Research Results
The researcher from the IMDEA Software Institute Pedro Valero, supervised by Pierre Ganty, defended his PhD thesis with the title “On the use of Quasiorders in Formal Language Theory”, on the 20th of July. He submitted his thesis as partial fulfillment of the requirements for the degree of Doctor of Philosophy in Software, Systems and Computing.
Quasiorders on words, i.e. binary relations between words, have proven useful for reasoning about formal languages from a theoretical perspective. For instance they have been used to characterize the class of regular languages and for showing that all maximal solutions of certain systems of inequalities on languages are regular.
In his work, Pedro shows that quasiorders also have practical applications by placing them at the core of several efficient algorithms.
More precisely, in his thesis, Pedro uses quasiorders on words to offer a new perspective on two well-studied problems from Formal Language Theory: deciding language inclusion, with applications to searching on compressed text, and manipulating the finite automata representations of regular languages.
The Language Inclusion Problem
The thesis considers the language inclusion problem L1 ⊆ L2, where L1 is regular or context-free and L2 is regular.This problem is solved by checking whether an over-approximation of L1 is included in L2, showing that the language inclusion problem is decidable whenever the over-approximating function satisfies a completeness condition (i.e. its loss of precision causes no false alarm) and prevents infinite ascending chains (i.e. it guarantees termination of least fixpoint computations).

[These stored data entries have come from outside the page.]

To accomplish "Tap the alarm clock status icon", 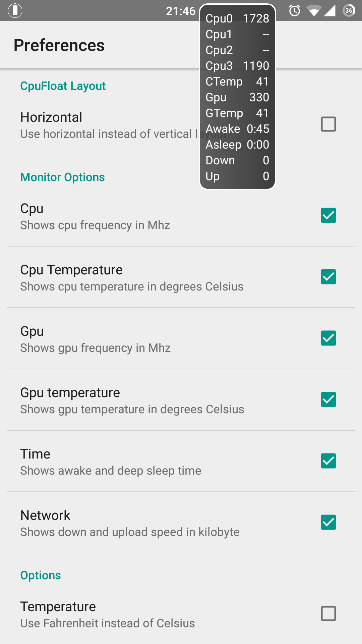I will [295, 10].
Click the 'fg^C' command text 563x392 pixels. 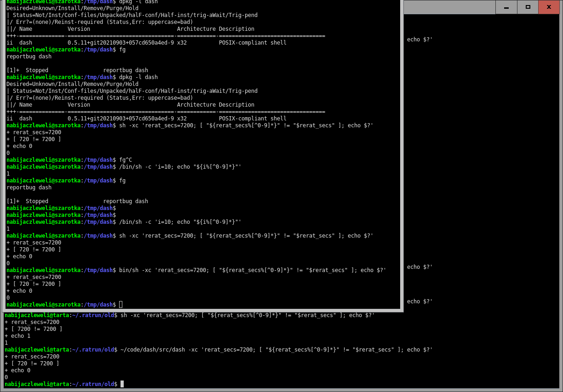coord(126,160)
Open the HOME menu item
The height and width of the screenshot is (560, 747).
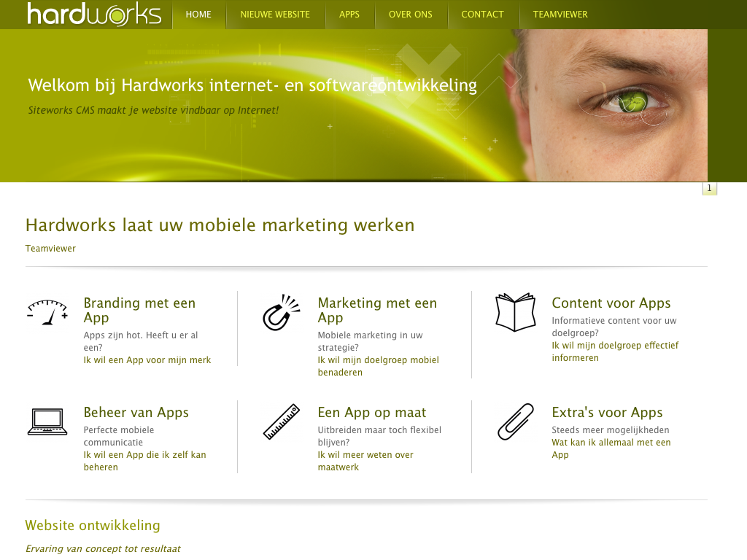(x=198, y=15)
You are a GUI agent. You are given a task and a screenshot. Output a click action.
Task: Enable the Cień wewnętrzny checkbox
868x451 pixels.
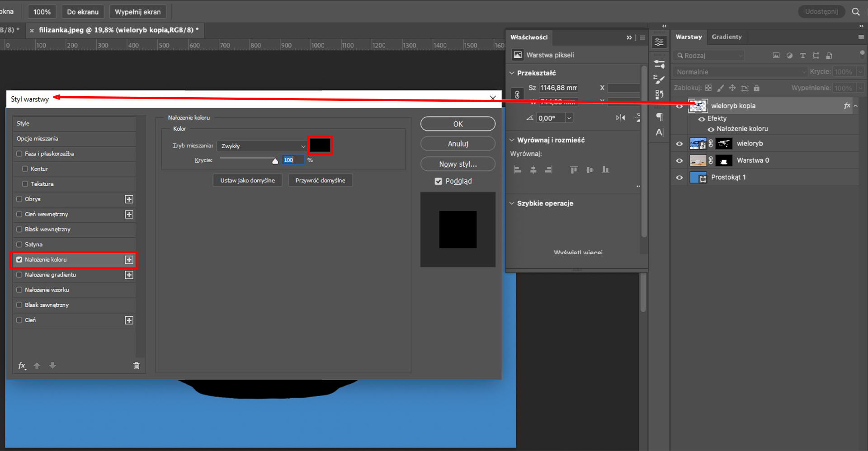[19, 214]
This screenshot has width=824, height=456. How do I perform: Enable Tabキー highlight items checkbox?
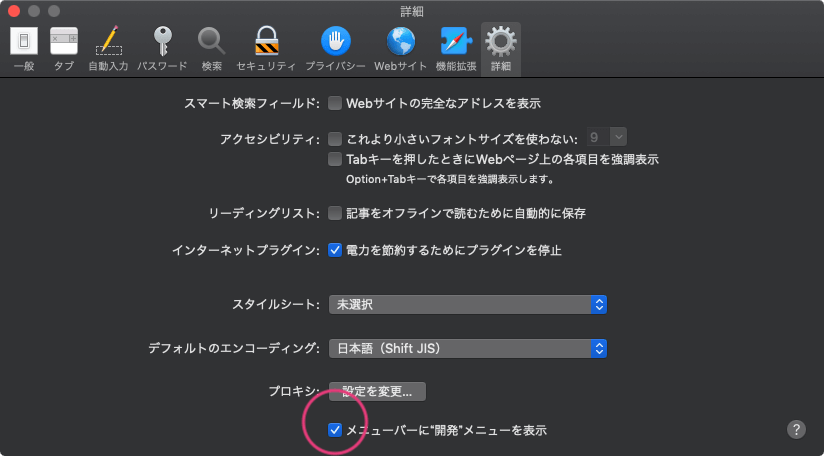pos(336,160)
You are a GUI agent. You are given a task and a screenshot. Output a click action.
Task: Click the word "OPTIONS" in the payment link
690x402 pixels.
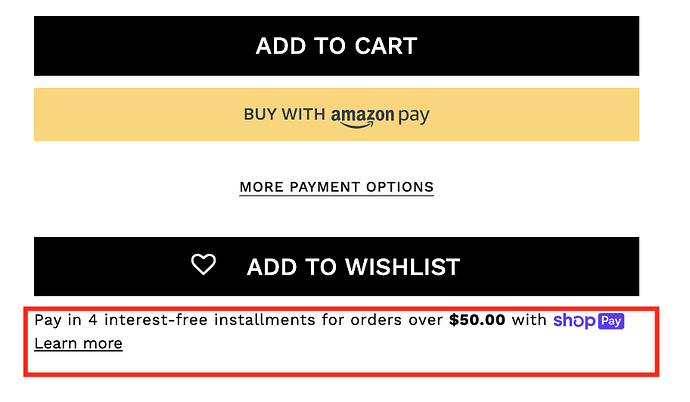(400, 187)
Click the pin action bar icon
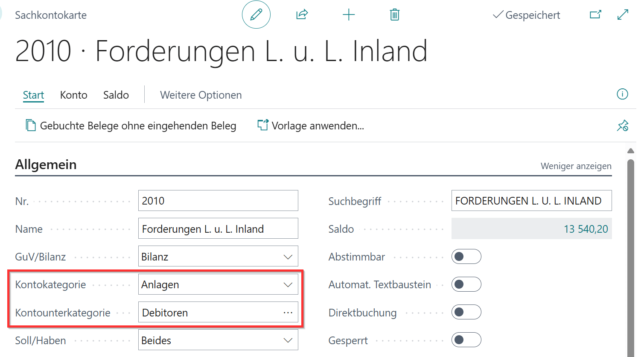Screen dimensions: 644x357 click(x=622, y=126)
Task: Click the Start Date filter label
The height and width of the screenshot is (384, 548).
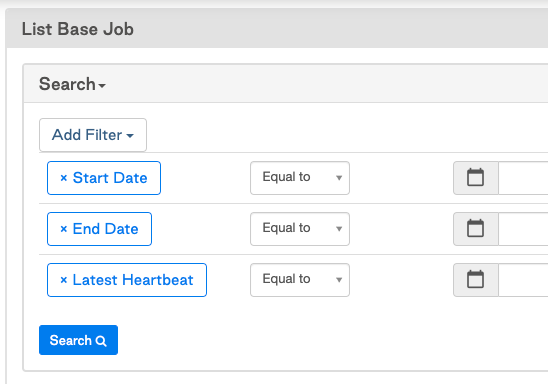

Such over-approximation of L1 is defined using quasiorder relations on words where the over-approximation gives the language of all words “greater than or equal to” a given input word for that quasiorder. In his thesis, Pedro presents a range of quasiorders in order to systematically design decision procedures for different language inclusion problems such as regular languages into regular languages or into trace sets of one-counter nets and context-free languages into regular languages.
Some of the obtained inclusion checking procedures correspond to well-known algorithms, like the so-called antichains algorithms, while others correspond to novel algorithms such as the presented greatest fixpoint language inclusion check, which relies on quotients of languages.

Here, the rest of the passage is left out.